Your child’s current teacher may be a valuable resource for deepening your understanding of your child as a student. With a more complete picture of your child in school, you will be better equipped to prepare (yourself, your child, and your child’s school) for the transition to the new school year. The information you gather from your child’s current teacher may put you in a stronger position to advocate for your child’s academic, social, and emotional needs in the years to come.
What Questions Can Parents Ask?
Talking with your child’s teacher is one of the best ways to deepen your understanding of your child as a student. Sometimes the most meaningful and helpful conversations are born out of knowing what to ask. We have divided some suggestions into two main areas of development: academic and cognitive (your child as a growing learner and student) and social and emotional (your child as a growing individual).
Academic and Cognitive Development
Are there any particular subjects in which your child doesn’t participate fully, or avoids altogether?
What type of schoolwork does your child enjoy most?
Does your child work best independently, in a small group, or in a large group?
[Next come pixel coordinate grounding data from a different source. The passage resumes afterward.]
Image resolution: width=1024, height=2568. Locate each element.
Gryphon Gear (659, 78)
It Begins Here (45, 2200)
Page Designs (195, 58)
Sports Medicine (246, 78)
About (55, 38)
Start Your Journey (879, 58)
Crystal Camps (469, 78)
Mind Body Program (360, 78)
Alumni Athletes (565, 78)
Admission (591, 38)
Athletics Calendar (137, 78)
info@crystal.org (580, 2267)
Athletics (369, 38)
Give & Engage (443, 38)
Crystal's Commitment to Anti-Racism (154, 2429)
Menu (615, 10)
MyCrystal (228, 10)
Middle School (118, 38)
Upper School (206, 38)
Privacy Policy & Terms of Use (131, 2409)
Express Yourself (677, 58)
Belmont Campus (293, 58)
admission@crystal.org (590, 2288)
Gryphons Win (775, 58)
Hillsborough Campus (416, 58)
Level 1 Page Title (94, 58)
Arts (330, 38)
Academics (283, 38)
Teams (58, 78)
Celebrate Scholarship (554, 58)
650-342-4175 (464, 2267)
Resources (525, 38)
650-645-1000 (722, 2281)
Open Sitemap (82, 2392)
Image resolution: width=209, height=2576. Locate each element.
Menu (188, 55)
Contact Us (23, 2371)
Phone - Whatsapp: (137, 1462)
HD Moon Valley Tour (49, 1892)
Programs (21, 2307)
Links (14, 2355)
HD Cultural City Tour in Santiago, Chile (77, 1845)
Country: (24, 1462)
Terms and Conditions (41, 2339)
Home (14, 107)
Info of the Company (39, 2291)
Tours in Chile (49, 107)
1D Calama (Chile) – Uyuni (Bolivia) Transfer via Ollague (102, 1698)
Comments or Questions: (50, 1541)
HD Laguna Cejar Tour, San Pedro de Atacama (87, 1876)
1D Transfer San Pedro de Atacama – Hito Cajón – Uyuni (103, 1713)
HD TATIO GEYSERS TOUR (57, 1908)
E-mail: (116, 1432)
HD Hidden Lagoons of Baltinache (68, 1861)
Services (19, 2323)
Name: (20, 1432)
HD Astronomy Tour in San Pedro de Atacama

How does your child handle assignments that are open-ended? What about assignments that have clear (less flexible) instructions?
Does your child seek help from his or her teacher independently, or does he or she sit quietly and wait for help? Can he or she work independently?
How does your child prepare for tests? Does he or she seem worried before tests? Do your child’s test scores accurately represent his or her academic abilities?
Social and Emotional Development
Is your child able to make and sustain friendships with other children his or her age?
How does your child handle conflicts with peers? (For instance, what does she do if she needs to speak up for herself? If someone has taken her seat or is bothering her during class time?)
Is your child able to work and collaborate with other students in a constructive way? Does he or she assume the role of a leader or follower in group projects? Is he or she flexible with or controlling of other group members?
Does your child participate in relationships in the social parts of school? How does he or she do during lunchtime? Recess? Other free times throughout the day?
Knowing When There Are Concerns
Discomfort with any aspect of school looks different for each child. There are students who become quiet and withdrawn, students who become fidgety and disruptive, and students who fall somewhere in between. When worries about school become overwhelming to a child, they may begin to show up in other ways, such as acting out or withdrawing while in school or as resistance to going to school. Asking teachers the right questions can lead to deeper conversations about your child’s overall development, putting you in a stronger position to support your child’s growth in all areas and advocate for her needs when she is apart from you.